L’étoile et le croissant, signes distinctifs, seront affectés au tabac à chiquer et au tabac à priser. Plus tard, la famille Bentchicou fera un bras d’honneur à la SNTA en reprenant le label et en le faisant fructifier chez les Belges.

Pour le plus grand bonheur des chiqueurs immigrés et de leurs compatriotes restés au pays, les héritiers Bentchicou commercialisent 3 qabssa, des boites rondes portant les noms exotiques de Makla Ifrikia, Makla el Kantara et Makla El Hilal.

Source:   La Tribune Online – Un amour de chique!

MANAGE,PARADIS DES CHEVAUX…ET DES CHIQUEURS

ZONEMBERG,FRANCOISE

Page 20 Mardi 30 octobre 1990

Le tabac ne part pas nécessairement en fumée. Quel lien entre l’élevage des chevaux de race et le tabac à chiquer? A Manage, un homme conjugue les deux activités. Le tabac à chiquer, un produit répandu aujourd’hui surtout en Afrique du Nord? Sans doute… mais, depuis onze ans, une entreprise de la région du Centre, Sifaco Benelux, en assure la production en Europe.

A la base de cette activité qui rappellera aux anciens le bon vieux temps du «rolle», ces bâtons à chiquer que l’on découpait en morceaux, Abdelmadjid Bentchikou. Algérien d’origine, l’homme a choisi d’implanter son activité en Belgique après l’indépendance de son pays et la nationalisation de l’industrie algérienne du tabac.

Après avoir vécu quelques années à l’intérieur du système de monopole, Bentchikou a repris les rênes d’une activité qu’il connaissait sur le bout des ongles. C’est en 1978 qu’il a implanté son usine dans notre pays. UNE P ATE MAISON Pourquoi la Belgique? A l’heure du choix d’un lieu d’implantation en Europe, différentes propositions se sont trouvées rassemblées sur sa table.

La France, quoique prolongement naturel du marché nord-africain par la présence importante d’une main-d’oeuvre immigrée, n’était pas envisageable à l’époque en raison du monopole de fabrication du tabac également en vigueur outre Quiévrain. Restaient parmi les possibilités, l’Allemagne, la Suisse, Monaco, Andorre ou la Wallonie.

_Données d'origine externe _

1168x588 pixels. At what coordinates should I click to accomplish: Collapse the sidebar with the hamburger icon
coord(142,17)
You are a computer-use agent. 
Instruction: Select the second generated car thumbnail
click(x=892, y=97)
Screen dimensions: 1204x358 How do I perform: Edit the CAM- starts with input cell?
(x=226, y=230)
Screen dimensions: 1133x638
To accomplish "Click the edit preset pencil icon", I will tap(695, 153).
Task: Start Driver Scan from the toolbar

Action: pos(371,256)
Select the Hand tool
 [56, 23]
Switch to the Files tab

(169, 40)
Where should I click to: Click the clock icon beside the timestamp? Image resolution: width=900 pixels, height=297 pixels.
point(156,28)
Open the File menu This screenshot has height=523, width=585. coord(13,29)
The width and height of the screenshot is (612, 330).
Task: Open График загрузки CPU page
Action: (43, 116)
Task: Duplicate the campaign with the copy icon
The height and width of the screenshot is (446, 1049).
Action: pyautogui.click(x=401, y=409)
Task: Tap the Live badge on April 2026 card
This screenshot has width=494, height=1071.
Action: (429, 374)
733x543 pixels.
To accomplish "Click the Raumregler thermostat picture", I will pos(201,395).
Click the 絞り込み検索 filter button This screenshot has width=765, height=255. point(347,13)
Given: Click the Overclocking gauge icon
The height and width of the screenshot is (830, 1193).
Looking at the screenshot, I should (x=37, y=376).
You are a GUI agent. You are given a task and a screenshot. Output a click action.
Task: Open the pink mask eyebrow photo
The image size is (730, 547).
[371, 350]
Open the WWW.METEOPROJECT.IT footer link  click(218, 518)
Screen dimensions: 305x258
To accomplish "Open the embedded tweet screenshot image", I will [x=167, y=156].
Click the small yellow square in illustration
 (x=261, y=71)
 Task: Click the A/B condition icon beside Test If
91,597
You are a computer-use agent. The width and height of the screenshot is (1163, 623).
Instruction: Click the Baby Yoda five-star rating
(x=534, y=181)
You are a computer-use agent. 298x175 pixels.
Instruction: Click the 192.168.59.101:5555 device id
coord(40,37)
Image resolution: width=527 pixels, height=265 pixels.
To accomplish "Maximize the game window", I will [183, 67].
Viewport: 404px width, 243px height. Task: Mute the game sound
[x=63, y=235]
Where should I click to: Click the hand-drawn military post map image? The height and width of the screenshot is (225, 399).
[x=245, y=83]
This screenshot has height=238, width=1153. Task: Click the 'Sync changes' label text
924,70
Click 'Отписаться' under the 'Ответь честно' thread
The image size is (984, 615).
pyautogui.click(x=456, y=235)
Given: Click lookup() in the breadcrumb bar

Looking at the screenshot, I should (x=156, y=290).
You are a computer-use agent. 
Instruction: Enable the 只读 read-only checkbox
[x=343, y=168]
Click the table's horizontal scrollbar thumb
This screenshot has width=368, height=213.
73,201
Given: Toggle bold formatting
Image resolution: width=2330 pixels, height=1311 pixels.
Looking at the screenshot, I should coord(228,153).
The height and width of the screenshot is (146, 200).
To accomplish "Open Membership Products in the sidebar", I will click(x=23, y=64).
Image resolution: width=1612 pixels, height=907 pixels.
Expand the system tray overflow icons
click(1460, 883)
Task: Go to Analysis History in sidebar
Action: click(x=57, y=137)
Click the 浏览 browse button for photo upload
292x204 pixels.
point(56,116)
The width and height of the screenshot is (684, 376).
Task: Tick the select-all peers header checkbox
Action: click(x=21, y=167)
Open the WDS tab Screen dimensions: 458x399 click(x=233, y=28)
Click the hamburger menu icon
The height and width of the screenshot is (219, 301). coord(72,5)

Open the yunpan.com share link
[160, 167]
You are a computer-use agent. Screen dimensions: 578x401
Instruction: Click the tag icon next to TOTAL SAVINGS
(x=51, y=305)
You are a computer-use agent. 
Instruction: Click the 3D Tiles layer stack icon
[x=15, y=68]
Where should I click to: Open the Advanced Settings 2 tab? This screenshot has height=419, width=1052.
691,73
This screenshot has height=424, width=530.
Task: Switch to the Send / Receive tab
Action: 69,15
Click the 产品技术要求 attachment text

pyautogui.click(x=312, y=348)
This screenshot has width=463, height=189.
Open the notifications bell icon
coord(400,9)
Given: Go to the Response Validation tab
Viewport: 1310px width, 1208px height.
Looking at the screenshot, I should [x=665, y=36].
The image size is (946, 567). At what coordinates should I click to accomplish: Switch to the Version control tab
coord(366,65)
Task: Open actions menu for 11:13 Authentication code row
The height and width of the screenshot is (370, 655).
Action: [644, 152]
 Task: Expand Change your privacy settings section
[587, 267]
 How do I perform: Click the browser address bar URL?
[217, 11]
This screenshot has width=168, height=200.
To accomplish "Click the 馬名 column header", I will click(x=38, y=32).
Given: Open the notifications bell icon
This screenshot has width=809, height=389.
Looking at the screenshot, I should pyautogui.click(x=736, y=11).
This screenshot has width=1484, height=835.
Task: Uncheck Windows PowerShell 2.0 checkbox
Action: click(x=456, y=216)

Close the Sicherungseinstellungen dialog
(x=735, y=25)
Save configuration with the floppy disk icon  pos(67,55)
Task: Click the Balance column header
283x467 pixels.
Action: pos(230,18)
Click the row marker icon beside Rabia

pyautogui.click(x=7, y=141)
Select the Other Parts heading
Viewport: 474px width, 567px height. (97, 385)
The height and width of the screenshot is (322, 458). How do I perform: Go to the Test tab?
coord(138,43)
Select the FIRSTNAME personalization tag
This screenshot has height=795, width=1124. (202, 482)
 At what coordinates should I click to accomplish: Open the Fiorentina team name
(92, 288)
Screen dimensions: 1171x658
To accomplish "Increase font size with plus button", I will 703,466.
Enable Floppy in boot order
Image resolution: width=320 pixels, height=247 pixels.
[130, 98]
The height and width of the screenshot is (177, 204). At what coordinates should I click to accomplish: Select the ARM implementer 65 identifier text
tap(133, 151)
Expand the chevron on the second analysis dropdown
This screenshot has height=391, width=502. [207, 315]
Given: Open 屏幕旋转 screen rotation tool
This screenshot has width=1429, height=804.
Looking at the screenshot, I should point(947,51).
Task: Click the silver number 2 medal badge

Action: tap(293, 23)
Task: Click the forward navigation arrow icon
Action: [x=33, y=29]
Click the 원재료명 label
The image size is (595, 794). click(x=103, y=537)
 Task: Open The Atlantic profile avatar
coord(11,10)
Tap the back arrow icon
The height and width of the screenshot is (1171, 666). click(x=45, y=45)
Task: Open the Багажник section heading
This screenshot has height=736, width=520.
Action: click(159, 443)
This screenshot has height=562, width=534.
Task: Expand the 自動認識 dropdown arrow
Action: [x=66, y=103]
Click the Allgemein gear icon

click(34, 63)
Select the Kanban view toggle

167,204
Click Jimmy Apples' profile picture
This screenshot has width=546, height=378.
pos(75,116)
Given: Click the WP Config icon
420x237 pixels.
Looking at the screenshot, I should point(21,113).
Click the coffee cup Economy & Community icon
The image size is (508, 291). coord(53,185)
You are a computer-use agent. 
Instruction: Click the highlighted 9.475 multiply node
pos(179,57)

Si nos contrées ont été préférées aux paradis fiscaux c’est parce que le gouvernement belge, le plus accueillant à mes propositions, était aussi celui qui offrait alors le plus d’aides économiques, explique Bentchikou. Par ailleurs, une petite consommation de tabac à chiquer s’enregistrait déjà au niveau de la région de Mouscron-Tournai.

L’essentiel du «makla» (c’est le nom du tabac à chiquer de Manage, un terme signifiant manger) part néanmoins en France et au-delà de la Méditerrannée. Bon an mal an, quelque 350.000 tonnes de tabac serti dans des petites boîtes en fer sortent des installation de Sifaco, engendrant un chiffre d’affaires, en croissance annuelle de 5%, de deux cents millions.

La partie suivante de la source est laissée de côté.